Het is mij een groot genoegen u hier vanochtend te mogen begroeten. Het is nu al de derde keer sinds 10-10-10 dat Curaçao als gastland mag dienen voor het IPKO.
Ook ditmaal is het IPKO voorafgegaan door intensieve voorbereidingen. De voorzitters van alle delegaties, inclusief Sint Maarten, zijn bijeengekomen in een videoconference. Bij die gelegenheid is helaas besloten dat ditmaal het IPKO zonder participatie van Sint Maarten zal moeten plaatsvinden, vanwege de aanstaande Statenverkiezingen in dat land.

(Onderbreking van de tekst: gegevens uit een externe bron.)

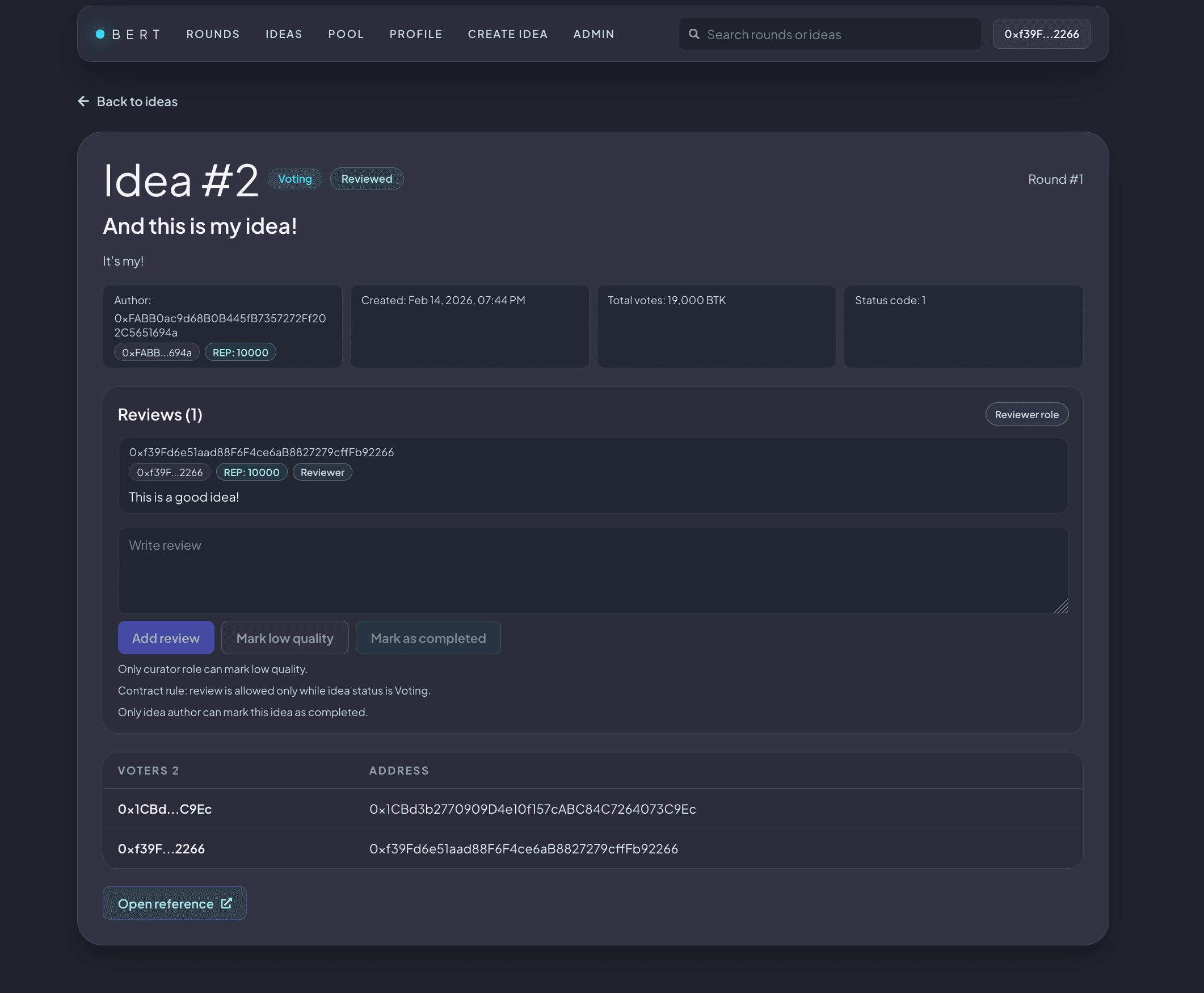This screenshot has width=1204, height=993.
Task: Open the PROFILE page
Action: pos(416,33)
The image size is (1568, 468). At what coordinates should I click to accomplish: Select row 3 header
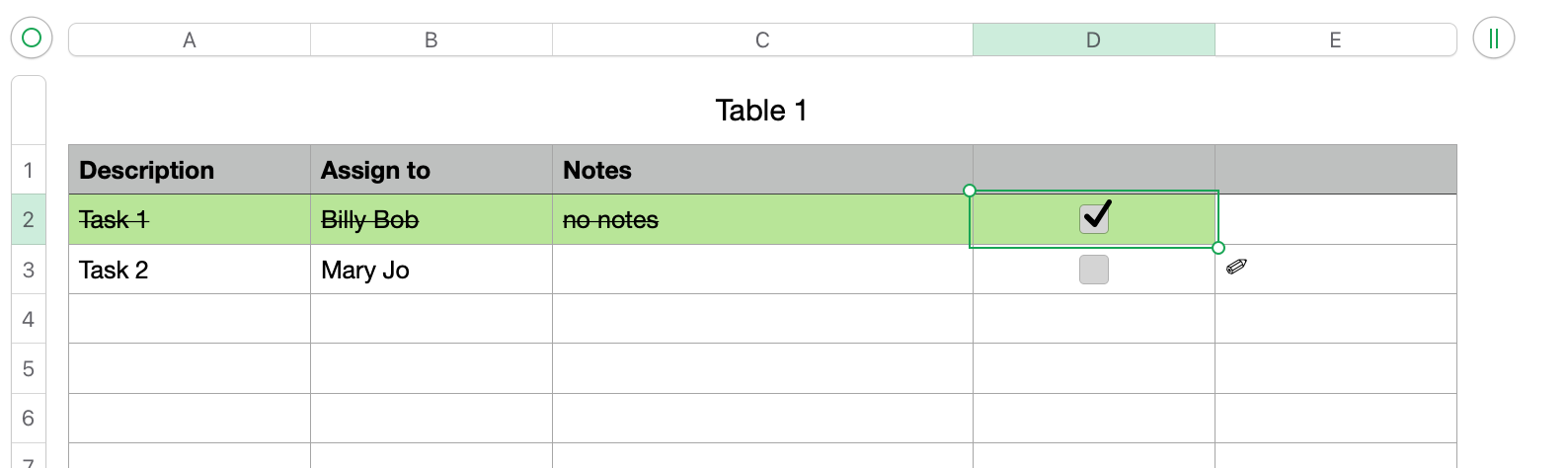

Ondanks de afwezigheid van de delegatie van Sint Maarten kijken we uit naar vruchtbare discussies die de diepgang moeten hebben van een volwaardig IPKO. Wij hebben met het presidium van Sint Maarten afgesproken dat wij hun zullen informeren over de voortgang en de gemaakte afspraken van dit IPKO.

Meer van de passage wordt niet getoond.